Je m’en serais pas remis sinon.
Pour ce qui est de la mise en scène :
D’abord, entendons-nous sur ce qui relève de la mise en scène. Pour moi, c’est l’ensemble des choix qui permettent à la narration d’être prise en charge exclusivement par l’image. C’est donc l’ensemble des choix narratifs à l’exclusion des dialogues et des rebondissements dramatiques déjà inclus dans le script.
Exemple : filmer un personnage en contre-plongée lui confère une stature imposante perçue de manière intuitive, directe par le spectateur. Refn le fait d’ailleurs beaucoup, et notamment dans « Drive ».
Les effets produits par ce type de procédés sont très difficiles à décrire par les mots, par nature, puisqu’ils relèvent de la perception et donc d’une certaine subjectivité. C’est pourquoi je dirais, en paraphrasant Thelenious Monk, que « parler de mise en scène, c’est comme danser sur de l’architecture ».
Parmi les choix relevant de la pure mise en scène, il y a bien sûr la direction d’acteurs. Ecartons-la pour le moment, puisque on a déjà vu plus haut que Refn ne ralliait pas tous les suffrages sur ce plan-là…
Ce qui nous reste, c’est donc :
- l’utilisation du son (j’ai dit sons, pas dialogues)

● ● ● ●

* **DESCRIPTION DE LA TÂCHE**:
Restituez à l'identique le passage du texte sur la mise en scène qui va de « Exemple : filmer » jusqu'à « sons, pas dialogues) » inclus.

* **DONNÉES FOURNIES**:
● ● ● ●

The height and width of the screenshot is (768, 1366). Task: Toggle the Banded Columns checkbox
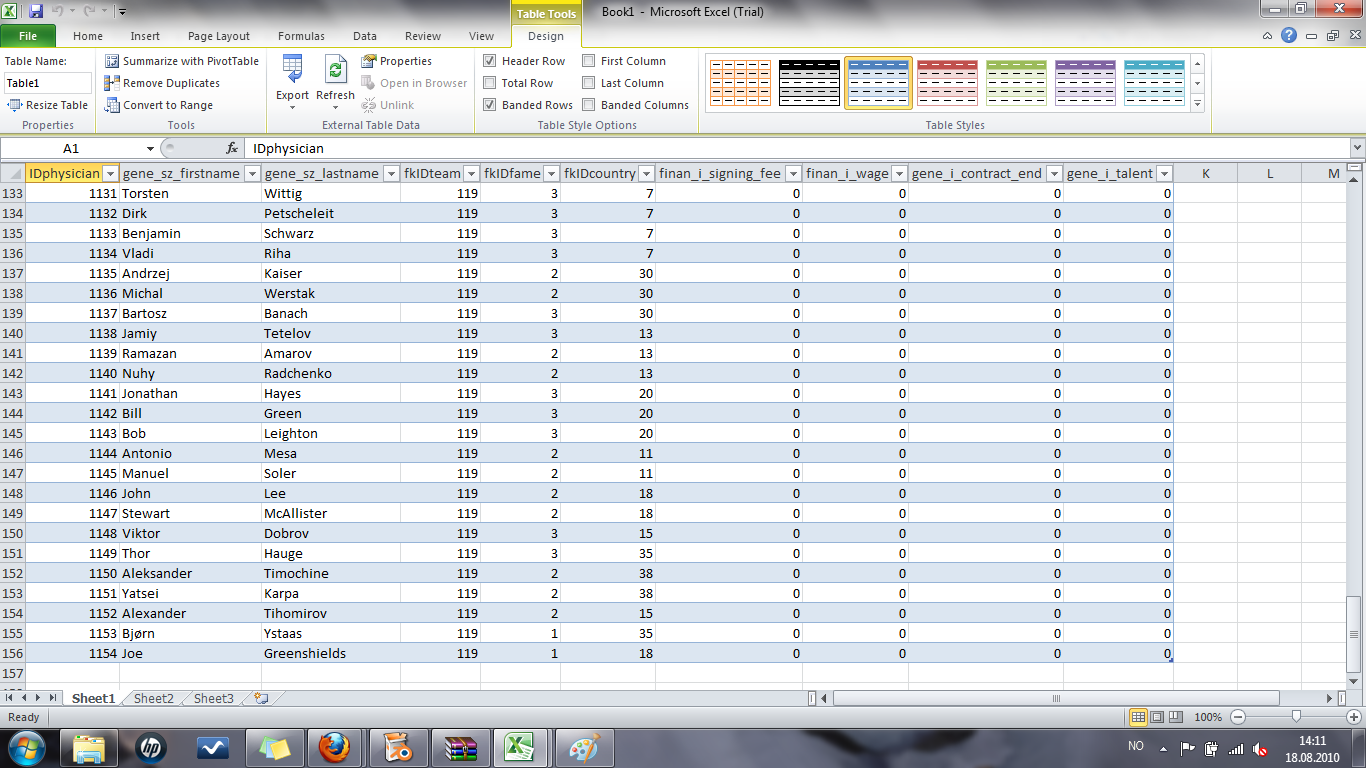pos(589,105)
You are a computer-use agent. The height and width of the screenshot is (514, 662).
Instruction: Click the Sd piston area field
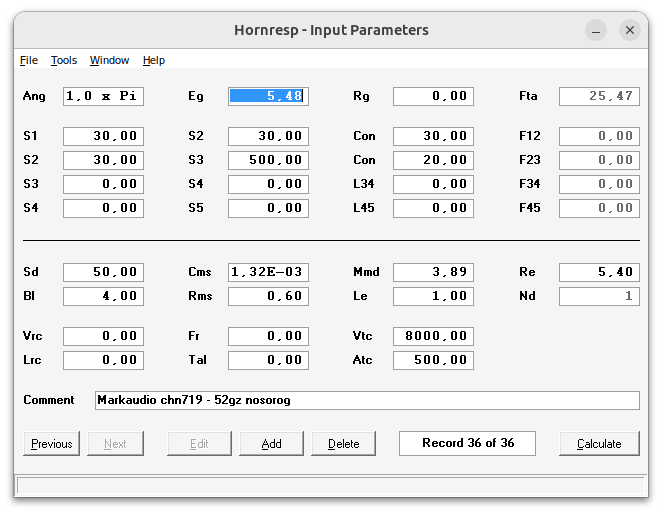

● ● ● ●

* **RÉSULTAT DE LA TÂCHE**:
Exemple : filmer un personnage en contre-plongée lui confère une stature imposante perçue de manière intuitive, directe par le spectateur. Refn le fait d’ailleurs beaucoup, et notamment dans « Drive ».
Les effets produits par ce type de procédés sont très difficiles à décrire par les mots, par nature, puisqu’ils relèvent de la perception et donc d’une certaine subjectivité. C’est pourquoi je dirais, en paraphrasant Thelenious Monk, que « parler de mise en scène, c’est comme danser sur de l’architecture ».
Parmi les choix relevant de la pure mise en scène, il y a bien sûr la direction d’acteurs. Ecartons-la pour le moment, puisque on a déjà vu plus haut que Refn ne ralliait pas tous les suffrages sur ce plan-là…
Ce qui nous reste, c’est donc :
- l’utilisation du son (j’ai dit sons, pas dialogues)